Self Host Prefect With ECS Work Pool Using Pulumi

In a recent project I was tasked with automating a python workflow on AWS. The workflow was supposed to run once a week but it consumed over 30 GB of memory which is quite a lot. Running a server 24/7 for an infrequent task is already wasteful but to provision a large one, as was required in this case, would’ve been even worse. So we were looking at how we could use Fargate here to dynamically provision the infrastructure. Luckily the team was already using Prefect in their local machines and since it provides a good integration with Fargate, we decided to self host it.

This was a rather new experience for me and while I was able to find most of the information in the docs, I felt a detailed guide covering some of the little nuances would be useful for someone just getting started.

We will be using Pulumi, an IaC framework, to manage the infrastructure on AWS. While not necessary in order to follow this guide, familiarity with Pulumi or a similar framework like Terraform or CDK would be helpful in understanding the infrastructure code.
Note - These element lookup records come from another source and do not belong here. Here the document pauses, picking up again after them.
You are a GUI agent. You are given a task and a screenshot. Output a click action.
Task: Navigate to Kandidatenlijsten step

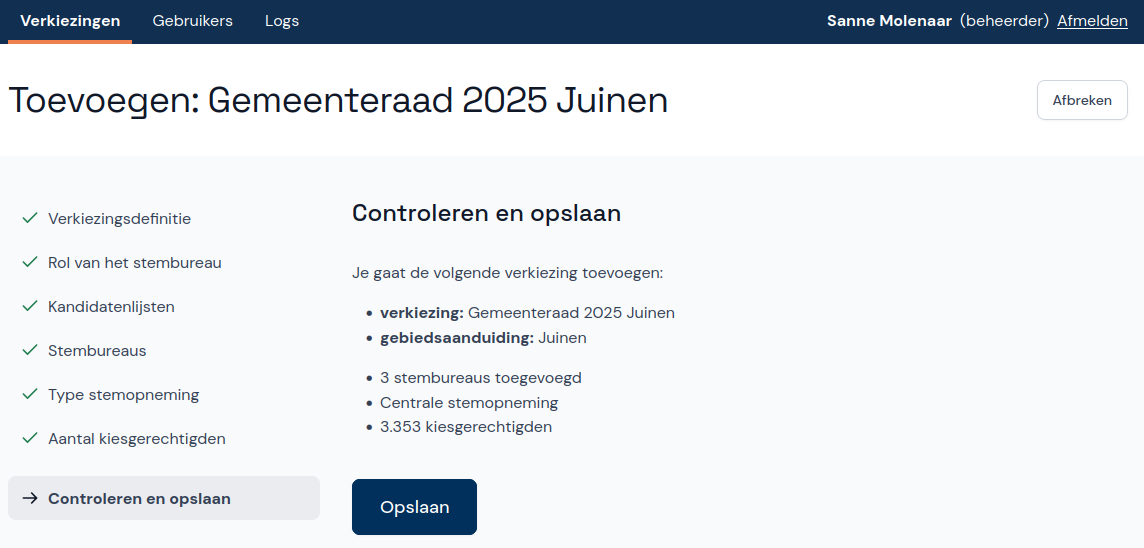pos(111,306)
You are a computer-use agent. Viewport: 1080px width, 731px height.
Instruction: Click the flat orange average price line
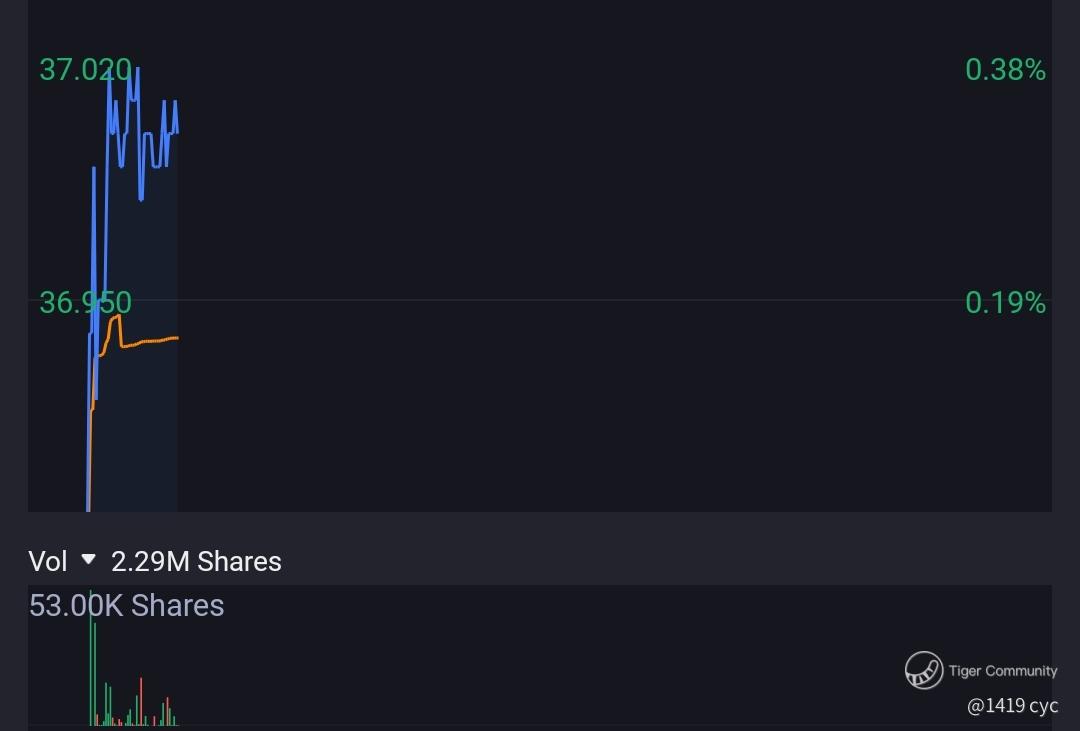155,341
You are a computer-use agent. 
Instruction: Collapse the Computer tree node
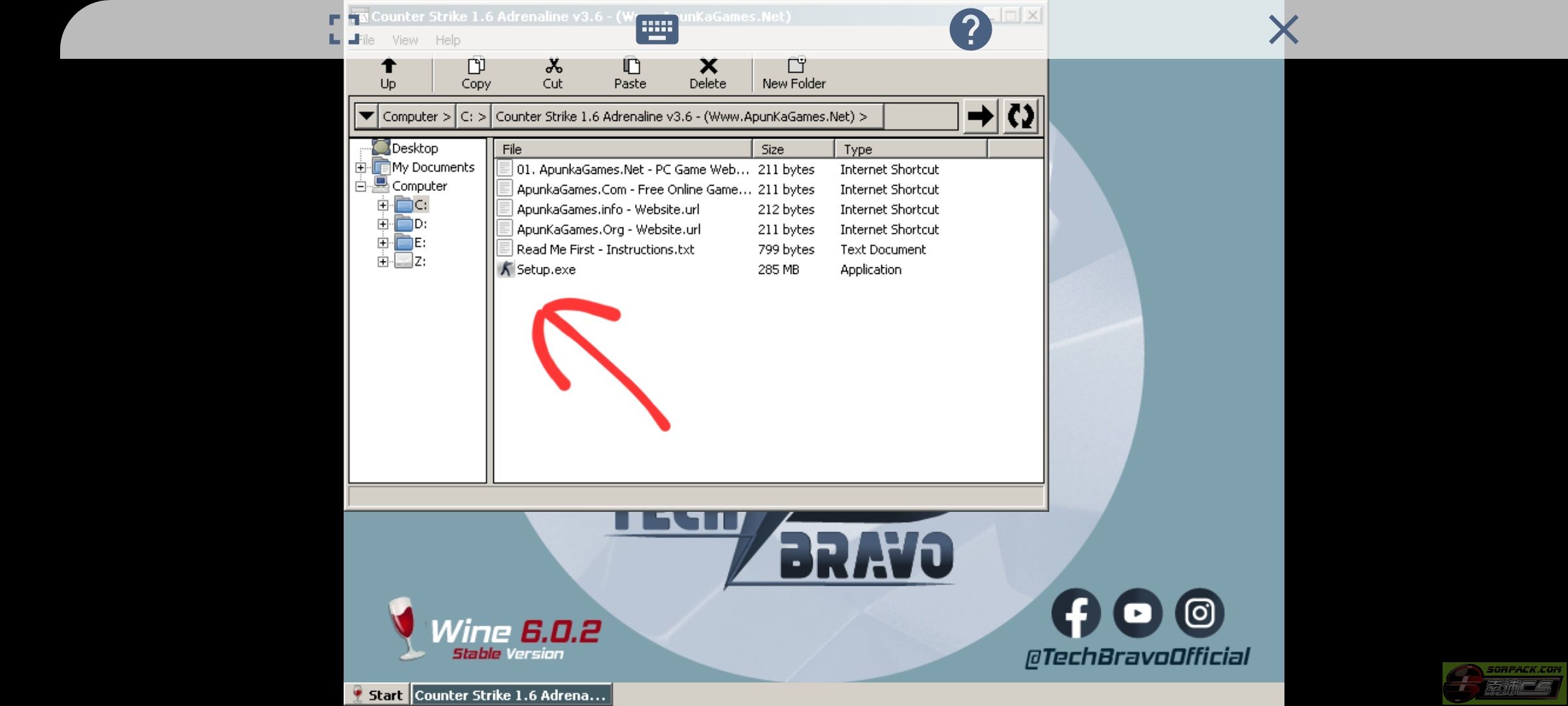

Full code is hosted on github

Prefect self host aws architecture

Flow

The most fundamental object of Prefect is Flow which is essentially a decorator over a python function that helps Prefect manage its lifecycle. A flow may contain invocations to other flows (referred to as subflows) or Tasks.

For this guide we’ll write a simple flow that calculates mean and median of an integer array and prints the outputs.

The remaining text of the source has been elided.